Les militants de Greenpeace, enchaînés aux portes du siège social d'AbitibiBowater, situé au 8e étage de l'édifice Sun Life, à Montréal. (photo: Martin Boudreault / Greenpeace)

Des militants de Greenpeace se sont introduits, hier matin, dans les locaux d'AbitibiBowater, s'enchaînant aux portes d'entrée de son siège situé dans le centre-ville de Montréal. Cette opération s'inscrit dans le cadre de la campagne de pression que mène Greenpeace sur l'entreprise forestière depuis un an.

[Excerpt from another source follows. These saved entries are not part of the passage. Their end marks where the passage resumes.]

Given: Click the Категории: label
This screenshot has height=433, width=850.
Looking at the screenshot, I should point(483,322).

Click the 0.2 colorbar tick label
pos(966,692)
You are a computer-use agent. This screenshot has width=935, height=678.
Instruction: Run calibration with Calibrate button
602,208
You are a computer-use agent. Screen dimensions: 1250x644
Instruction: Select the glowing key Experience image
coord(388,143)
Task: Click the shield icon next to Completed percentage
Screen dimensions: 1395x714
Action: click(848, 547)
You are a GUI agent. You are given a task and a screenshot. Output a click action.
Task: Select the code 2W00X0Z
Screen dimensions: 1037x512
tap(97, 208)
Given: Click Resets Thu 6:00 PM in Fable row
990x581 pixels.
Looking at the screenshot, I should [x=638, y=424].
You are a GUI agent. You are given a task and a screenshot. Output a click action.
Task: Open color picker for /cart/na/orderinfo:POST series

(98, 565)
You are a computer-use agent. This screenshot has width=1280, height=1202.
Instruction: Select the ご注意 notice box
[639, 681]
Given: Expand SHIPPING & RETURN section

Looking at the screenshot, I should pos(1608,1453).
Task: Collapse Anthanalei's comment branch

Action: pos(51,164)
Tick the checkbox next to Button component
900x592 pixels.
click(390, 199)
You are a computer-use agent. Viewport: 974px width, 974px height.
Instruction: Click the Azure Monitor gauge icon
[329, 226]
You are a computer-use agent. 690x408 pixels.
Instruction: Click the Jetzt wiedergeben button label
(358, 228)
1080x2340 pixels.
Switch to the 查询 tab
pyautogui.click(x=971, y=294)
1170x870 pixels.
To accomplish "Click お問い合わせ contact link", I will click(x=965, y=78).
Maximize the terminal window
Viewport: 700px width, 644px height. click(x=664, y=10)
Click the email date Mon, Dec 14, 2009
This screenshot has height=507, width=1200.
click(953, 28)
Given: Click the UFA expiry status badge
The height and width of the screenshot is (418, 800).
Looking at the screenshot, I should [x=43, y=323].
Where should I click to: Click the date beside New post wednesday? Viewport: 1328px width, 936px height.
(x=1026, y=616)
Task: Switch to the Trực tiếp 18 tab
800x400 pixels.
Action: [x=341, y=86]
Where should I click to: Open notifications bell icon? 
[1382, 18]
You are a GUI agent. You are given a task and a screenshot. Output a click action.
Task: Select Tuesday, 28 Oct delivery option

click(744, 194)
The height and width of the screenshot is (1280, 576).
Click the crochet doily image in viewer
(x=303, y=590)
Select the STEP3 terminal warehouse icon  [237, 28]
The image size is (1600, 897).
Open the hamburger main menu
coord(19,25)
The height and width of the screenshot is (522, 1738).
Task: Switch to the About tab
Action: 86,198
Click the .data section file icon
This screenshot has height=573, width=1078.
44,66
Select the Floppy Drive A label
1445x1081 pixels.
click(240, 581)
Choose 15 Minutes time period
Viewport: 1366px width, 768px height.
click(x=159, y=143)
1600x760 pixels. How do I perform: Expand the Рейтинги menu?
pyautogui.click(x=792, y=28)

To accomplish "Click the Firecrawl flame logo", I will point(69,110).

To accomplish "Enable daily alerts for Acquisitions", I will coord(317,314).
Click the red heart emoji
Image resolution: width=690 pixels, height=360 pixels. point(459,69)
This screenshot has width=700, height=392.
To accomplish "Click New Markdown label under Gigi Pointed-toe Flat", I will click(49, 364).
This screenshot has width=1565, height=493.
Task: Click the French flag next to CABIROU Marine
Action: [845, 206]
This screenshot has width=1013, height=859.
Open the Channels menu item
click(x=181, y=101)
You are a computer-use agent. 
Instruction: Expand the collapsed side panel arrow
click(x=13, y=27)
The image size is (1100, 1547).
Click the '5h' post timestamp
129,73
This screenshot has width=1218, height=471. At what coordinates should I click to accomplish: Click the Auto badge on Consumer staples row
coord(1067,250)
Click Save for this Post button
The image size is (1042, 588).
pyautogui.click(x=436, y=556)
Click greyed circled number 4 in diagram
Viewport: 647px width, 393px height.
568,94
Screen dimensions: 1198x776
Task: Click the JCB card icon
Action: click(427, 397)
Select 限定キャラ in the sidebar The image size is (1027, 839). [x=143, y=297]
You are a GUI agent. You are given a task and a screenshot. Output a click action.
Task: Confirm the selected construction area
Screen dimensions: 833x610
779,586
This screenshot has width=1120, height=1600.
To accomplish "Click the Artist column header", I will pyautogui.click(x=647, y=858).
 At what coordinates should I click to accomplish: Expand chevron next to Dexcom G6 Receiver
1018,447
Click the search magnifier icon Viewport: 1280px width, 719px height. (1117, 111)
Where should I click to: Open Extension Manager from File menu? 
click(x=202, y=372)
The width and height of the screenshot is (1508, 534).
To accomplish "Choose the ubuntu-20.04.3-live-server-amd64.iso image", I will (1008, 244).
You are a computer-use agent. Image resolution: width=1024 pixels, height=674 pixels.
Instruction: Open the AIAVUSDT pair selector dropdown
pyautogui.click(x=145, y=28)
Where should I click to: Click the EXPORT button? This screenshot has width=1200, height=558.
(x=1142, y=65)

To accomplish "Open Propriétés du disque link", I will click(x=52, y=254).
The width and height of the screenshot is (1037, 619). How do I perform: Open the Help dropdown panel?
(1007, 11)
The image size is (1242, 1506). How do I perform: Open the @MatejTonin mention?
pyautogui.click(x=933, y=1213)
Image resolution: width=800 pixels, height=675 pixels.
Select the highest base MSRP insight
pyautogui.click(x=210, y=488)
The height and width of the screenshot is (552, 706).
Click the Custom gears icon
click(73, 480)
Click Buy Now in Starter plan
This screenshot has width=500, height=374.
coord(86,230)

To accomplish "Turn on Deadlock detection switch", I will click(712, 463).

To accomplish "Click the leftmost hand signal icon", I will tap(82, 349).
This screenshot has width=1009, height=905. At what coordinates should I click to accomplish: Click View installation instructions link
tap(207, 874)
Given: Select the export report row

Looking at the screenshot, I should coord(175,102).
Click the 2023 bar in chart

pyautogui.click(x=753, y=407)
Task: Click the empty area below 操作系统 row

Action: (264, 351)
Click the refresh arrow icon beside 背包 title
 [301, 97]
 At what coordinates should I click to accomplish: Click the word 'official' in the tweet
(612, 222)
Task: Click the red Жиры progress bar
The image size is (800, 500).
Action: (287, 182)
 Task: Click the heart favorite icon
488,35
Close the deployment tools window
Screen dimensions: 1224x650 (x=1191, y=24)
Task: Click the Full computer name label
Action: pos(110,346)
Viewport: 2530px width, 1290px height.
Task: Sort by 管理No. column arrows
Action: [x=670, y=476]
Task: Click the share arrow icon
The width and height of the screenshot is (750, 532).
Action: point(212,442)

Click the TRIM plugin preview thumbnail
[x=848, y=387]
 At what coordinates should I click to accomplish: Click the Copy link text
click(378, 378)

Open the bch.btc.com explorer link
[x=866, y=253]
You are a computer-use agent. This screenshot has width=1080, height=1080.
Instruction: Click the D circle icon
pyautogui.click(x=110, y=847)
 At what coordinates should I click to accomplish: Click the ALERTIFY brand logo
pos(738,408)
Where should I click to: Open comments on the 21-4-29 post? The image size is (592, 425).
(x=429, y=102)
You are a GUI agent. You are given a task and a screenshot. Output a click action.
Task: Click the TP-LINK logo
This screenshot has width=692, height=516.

Si AbitibiBowater a annoncé au début du mois mener actuellement une démarche de certification auprès du Forest Stewardship Council, Greenpeace lui demande toujours d'entreprendre des mesures permettant de protéger la forêt boréale (lire l'article). Selon l'ONG, moins de 3% des territoires forestiers pour lesquels l'entreprise détient un permis au Québec sont protégés.

"Comment AbitibiBowater peut-elle prétendre embrasser la cause du développement durable et au même moment refuser de mettre en réserve certains territoires de forêts intactes pour la création d'aires protégées?", souligne Mélissa Filion, responsable de la campagne Forêt boréale de Greenpeace.

Selon l'ONG, "des changements mineurs et des gestes environnementaux isolés ne suffiront pas à redresser le bilan de l'entreprise" ; seule l'application de mesures "cohérentes" à l'échelle de millions d'hectares de forêt permettront à AbitibiBowater de devenir "un leader du développement durable."

"Aujourd'hui, nous rappelons à David J. Paterson, Pdg d'AbitibiBowater, que tant qu'il refusera de protéger les forêts intactes, il rencontrera Greenpeace sur sa route", dit Mélissa Filion.

En appui aux militants qui ont perturbé les activités de l'entreprise à l'intérieur du siège social, d'autres bénévoles ont manifesté pacifiquement devant l'édifice, sur la rue Metcalf. Ils ont distribué des journaux sur lesquels on pouvait lire : "AbitibiBowater refuse de protéger la forêt boréale."